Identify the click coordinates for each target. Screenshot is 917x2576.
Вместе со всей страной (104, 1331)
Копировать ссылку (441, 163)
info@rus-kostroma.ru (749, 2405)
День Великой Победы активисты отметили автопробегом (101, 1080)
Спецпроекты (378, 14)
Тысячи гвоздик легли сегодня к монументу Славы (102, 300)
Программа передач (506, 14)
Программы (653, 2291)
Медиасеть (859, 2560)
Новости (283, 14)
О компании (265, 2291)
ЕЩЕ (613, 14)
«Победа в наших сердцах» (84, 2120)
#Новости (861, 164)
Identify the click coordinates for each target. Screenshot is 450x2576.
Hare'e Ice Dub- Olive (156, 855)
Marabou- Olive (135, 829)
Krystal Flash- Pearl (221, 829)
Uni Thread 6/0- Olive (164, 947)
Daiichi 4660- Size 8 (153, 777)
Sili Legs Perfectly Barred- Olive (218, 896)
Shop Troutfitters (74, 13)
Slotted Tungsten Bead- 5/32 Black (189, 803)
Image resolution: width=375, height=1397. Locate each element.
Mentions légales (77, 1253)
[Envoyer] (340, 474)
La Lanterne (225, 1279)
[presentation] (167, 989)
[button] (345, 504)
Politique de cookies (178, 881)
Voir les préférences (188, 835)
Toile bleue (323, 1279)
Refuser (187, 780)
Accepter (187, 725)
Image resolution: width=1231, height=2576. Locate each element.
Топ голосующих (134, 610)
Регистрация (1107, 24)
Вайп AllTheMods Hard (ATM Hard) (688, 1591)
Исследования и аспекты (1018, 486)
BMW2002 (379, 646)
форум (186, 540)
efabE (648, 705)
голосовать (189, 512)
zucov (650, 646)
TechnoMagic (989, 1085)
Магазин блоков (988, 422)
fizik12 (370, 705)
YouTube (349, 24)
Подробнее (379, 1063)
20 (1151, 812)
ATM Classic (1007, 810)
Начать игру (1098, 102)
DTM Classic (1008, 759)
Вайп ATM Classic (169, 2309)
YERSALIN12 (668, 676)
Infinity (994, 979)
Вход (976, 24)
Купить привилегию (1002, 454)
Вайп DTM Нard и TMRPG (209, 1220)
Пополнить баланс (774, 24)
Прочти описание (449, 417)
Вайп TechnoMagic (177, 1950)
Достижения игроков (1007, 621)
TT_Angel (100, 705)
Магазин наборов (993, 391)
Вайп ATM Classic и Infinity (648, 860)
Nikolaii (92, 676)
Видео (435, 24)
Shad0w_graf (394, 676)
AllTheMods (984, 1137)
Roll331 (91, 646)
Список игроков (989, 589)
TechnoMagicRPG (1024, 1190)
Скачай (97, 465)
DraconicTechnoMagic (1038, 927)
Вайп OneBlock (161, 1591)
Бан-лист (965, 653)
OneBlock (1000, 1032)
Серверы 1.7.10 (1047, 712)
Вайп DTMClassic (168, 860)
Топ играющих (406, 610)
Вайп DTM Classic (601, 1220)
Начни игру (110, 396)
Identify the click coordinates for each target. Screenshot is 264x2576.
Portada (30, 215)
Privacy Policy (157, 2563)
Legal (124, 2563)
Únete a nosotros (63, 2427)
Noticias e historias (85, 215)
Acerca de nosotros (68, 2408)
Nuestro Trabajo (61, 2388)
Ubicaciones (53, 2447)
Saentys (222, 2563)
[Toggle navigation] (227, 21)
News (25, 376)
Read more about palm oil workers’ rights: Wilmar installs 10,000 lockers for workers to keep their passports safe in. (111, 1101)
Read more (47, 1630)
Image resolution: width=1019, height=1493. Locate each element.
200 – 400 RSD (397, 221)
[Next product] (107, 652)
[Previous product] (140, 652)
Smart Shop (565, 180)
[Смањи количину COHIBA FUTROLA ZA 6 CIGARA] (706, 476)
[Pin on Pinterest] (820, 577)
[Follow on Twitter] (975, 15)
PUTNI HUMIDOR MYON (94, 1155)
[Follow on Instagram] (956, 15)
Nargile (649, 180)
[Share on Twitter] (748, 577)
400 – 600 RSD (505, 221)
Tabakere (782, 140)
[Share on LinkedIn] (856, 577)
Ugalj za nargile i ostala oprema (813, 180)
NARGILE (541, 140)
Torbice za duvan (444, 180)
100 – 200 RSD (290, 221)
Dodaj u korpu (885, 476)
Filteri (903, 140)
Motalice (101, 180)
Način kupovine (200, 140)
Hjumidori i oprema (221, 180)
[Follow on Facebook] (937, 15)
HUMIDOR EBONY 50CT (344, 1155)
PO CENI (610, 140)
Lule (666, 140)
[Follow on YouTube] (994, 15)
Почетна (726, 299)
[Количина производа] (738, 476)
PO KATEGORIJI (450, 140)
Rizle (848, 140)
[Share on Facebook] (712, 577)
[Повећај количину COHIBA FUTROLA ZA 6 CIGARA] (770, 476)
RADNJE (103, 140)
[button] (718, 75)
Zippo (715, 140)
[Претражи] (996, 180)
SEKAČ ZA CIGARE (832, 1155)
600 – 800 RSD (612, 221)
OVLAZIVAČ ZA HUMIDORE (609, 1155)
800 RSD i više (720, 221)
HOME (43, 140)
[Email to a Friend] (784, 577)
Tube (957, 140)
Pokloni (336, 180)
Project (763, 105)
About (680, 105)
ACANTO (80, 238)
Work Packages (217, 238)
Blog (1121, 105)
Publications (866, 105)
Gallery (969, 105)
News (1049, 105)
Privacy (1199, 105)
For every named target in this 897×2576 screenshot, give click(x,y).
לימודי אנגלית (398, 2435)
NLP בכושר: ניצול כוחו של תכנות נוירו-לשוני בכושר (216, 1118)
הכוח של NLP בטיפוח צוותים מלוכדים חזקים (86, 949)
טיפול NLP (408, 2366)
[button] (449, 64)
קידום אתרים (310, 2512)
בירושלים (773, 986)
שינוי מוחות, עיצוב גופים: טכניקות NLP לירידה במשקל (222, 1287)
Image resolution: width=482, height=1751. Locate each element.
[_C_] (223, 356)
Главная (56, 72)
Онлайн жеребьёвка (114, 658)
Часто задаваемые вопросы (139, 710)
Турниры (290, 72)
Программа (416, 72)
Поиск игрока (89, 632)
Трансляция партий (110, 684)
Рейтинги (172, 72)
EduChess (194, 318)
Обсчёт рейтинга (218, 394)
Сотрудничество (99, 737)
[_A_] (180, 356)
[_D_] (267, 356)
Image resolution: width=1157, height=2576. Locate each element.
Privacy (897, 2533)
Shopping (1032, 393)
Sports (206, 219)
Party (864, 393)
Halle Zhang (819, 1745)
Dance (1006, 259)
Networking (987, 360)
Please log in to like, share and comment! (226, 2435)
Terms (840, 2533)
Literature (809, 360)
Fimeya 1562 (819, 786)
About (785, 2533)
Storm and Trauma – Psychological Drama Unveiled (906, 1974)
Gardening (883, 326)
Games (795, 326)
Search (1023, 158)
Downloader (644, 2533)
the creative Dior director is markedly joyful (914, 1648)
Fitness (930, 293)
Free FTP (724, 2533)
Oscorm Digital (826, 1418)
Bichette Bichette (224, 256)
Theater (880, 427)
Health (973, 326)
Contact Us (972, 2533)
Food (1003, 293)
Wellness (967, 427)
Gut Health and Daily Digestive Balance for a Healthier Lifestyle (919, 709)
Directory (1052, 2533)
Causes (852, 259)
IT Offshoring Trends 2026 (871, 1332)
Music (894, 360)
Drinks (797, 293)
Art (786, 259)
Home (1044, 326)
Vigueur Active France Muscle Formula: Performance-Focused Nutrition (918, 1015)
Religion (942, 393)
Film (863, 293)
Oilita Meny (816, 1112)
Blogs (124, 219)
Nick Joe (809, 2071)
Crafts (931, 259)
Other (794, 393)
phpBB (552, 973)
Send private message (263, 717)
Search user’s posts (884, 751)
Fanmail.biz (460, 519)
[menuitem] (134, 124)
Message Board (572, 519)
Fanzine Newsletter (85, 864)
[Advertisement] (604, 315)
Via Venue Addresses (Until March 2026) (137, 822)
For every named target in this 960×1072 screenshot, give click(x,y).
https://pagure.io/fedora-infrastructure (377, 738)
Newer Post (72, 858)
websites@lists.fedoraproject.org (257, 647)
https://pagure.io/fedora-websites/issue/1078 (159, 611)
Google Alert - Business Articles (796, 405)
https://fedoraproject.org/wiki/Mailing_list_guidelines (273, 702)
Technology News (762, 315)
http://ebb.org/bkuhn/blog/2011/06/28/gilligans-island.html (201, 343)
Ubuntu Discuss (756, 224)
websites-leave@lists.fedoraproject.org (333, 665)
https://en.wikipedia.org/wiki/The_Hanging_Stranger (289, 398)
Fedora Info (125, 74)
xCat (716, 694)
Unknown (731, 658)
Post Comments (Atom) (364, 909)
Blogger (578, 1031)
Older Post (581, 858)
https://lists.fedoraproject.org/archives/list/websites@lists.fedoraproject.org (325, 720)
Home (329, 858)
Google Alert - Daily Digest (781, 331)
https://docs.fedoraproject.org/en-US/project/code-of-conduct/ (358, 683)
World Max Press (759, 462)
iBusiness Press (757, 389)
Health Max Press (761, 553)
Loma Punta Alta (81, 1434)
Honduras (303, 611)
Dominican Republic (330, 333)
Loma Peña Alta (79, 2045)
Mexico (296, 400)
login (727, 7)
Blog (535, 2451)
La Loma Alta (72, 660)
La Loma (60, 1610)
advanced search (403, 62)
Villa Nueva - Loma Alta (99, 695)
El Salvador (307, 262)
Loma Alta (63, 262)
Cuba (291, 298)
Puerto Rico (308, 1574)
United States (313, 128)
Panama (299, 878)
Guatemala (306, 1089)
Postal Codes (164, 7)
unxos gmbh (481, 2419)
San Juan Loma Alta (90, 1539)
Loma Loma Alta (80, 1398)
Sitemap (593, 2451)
+--
*REQUEST:* Rewrite the records from the line containing "Marabou- Olive (135, 829)" down to the line containing "Начни игру (110, 396)", swapping "Olive" for "Brown" and keeping everything else the same. Give back only those lines.

*OUTPUT FOR THIS EXERCISE:*
Marabou- Brown (135, 829)
Krystal Flash- Pearl (221, 829)
Uni Thread 6/0- Brown (164, 947)
Daiichi 4660- Size 8 (153, 777)
Sili Legs Perfectly Barred- Brown (218, 896)
Shop Troutfitters (74, 13)
Slotted Tungsten Bead- 5/32 Black (189, 803)
Image resolution: width=375, height=1397. Locate each element.
Mentions légales (77, 1253)
[Envoyer] (340, 474)
La Lanterne (225, 1279)
[presentation] (167, 989)
[button] (345, 504)
Politique de cookies (178, 881)
Voir les préférences (188, 835)
Toile bleue (323, 1279)
Refuser (187, 780)
Accepter (187, 725)
Image resolution: width=1231, height=2576. Locate each element.
Топ голосующих (134, 610)
Регистрация (1107, 24)
Вайп AllTheMods Hard (ATM Hard) (688, 1591)
Исследования и аспекты (1018, 486)
BMW2002 (379, 646)
форум (186, 540)
efabE (648, 705)
голосовать (189, 512)
zucov (650, 646)
TechnoMagic (989, 1085)
Магазин блоков (988, 422)
fizik12 (370, 705)
YouTube (349, 24)
Подробнее (379, 1063)
20 (1151, 812)
ATM Classic (1007, 810)
Начать игру (1098, 102)
DTM Classic (1008, 759)
Вайп ATM Classic (169, 2309)
YERSALIN12 (668, 676)
Infinity (994, 979)
Вход (976, 24)
Купить привилегию (1002, 454)
Вайп DTM Нard и TMRPG (209, 1220)
Пополнить баланс (774, 24)
Прочти описание (449, 417)
Вайп TechnoMagic (177, 1950)
Достижения игроков (1007, 621)
TT_Angel (100, 705)
Магазин наборов (993, 391)
Вайп ATM Classic и Infinity (648, 860)
Nikolaii (92, 676)
Видео (435, 24)
Shad0w_graf (394, 676)
AllTheMods (984, 1137)
Roll331 (91, 646)
Список игроков (989, 589)
TechnoMagicRPG (1024, 1190)
Скачай (97, 465)
DraconicTechnoMagic (1038, 927)
Вайп OneBlock (161, 1591)
Бан-лист (965, 653)
OneBlock (1000, 1032)
Серверы 1.7.10 (1047, 712)
Вайп DTMClassic (168, 860)
Топ играющих (406, 610)
Вайп DTM Classic (601, 1220)
Начни игру (110, 396)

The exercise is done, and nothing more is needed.